To ensure compliance with the prohibition on authorization of
equipment identified on the Covered List, the Commission seeks comment
on whether it should require that applicants or responsible parties, as
applicable, obtain a separate equipment certification for any device
that contains a module produced by any of the entities (or their
respective subsidiaries or affiliates) specified on the Covered List.
If the Commission were to adopt such a requirement, the Commission
seeks comment as to how it should be applied. Should the Commission
require that devices that incorporate previously-certified modules
produced by any of the entities (or their subsidiaries or affiliates)
on the Covered List would need to obtain a separate equipment
authorization and certify that the device is not ``covered'' equipment?
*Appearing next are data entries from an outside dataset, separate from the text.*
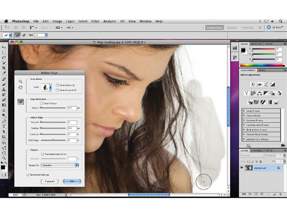287x215 pixels.
Task: Click the Vibrance adjustment icon
Action: point(246,93)
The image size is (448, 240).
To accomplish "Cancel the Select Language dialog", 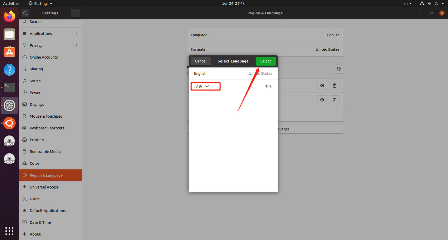I will pyautogui.click(x=200, y=61).
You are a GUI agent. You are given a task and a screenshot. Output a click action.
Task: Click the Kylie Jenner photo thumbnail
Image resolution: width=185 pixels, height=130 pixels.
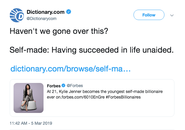click(29, 98)
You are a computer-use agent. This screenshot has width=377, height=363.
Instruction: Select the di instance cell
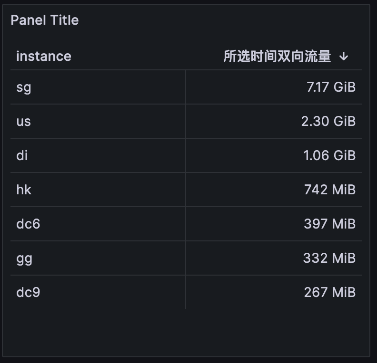(x=22, y=156)
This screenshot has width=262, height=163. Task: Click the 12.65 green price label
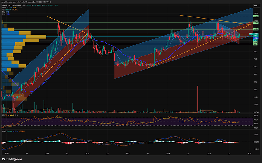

The Commission seeks comment on this view. Would such actions be
sufficient to ensure against the availability of equipment containing
modules that could present a security risk? Would a policy of requiring
certain devices containing modules to go through the certification
process and the associated attestation requirement adopted in the
Report and Order, strike the right balance between providing the same
flexibility for delivering products to the American public as is
available today for most devices containing modules, while adding
additional oversight on devices that could potentially be a security
risk? What additional costs in terms of time or money would such a
policy impose on device developers? What other approaches could be used
to ensure devices containing modules do not cause a security risk to
the United States and its citizens?
Similarly, because a composite system could be assembled by a third
party and incorporate multiple devices including devices produced by
any of the entities (or their respective subsidiaries or affiliates)
specified on the Covered List, the Commission seeks comment on how to
treat composite systems. First, recognizing that a composite system
could contain only already-certified
[[Page 14315]]
modules, the Commission seeks comment on treating them in the same
manner described above for modules. That is, if any module in such a
device is produced by any of the entities (or their respective
subsidiaries or affiliates) specified on the Covered List, that device
would be required to obtain a separate certification (including the
attestation requirement adopted in the Report and Order stating that
the composite system does not contain any ``covered'' equipment). The
Commission seeks comment on this approach. Second, in cases where a
composite system contains only devices that on their own would require
certification or a mix of such devices and already approved modules,
the Commission notes that the rules already required such devices to
obtain a separate certification. Because such devices can be assembled
by parties other than the original device manufacturer, the Commission
seeks comment on requiring the attestation the Commission adopted in
the Report and Order to affirmatively state that none of the devices
that comprise the composite system are on the Covered List. The
Commission does not believe such a requirement would impose any cost or
undue burden on equipment certification applicants as such a
requirement would be consistent with the requirements adopted in the
Report and Order. The Commission seeks comment on this approach. The
Commission also seeks comment on other approaches to dealing with
composite systems in the certification process to ensure that such
devices do not pose a security risk to the United States and its
citizens.
The Commission also seeks comment on other broad approaches that
could appropriately address concerns about component parts in the
Commission's equipment authorization program. For instance, if
equipment includes any component parts that could be authorized on a
standalone basis, and such a component on its own would be considered
``covered'' equipment prohibited from authorization, then the equipment
would be deemed ``covered'' equipment and thus prohibited from
obtaining an equipment authorization. In addition, the Commission notes
that if any determinations about ``covered'' equipment made by any
enumerated source pursuant to the Secure Networks Act includes
component parts, then this too would mean that equipment that includes
such component parts would be ``covered'' equipment for purposes of the
Commission's prohibition. The Commission seeks comment on this as well.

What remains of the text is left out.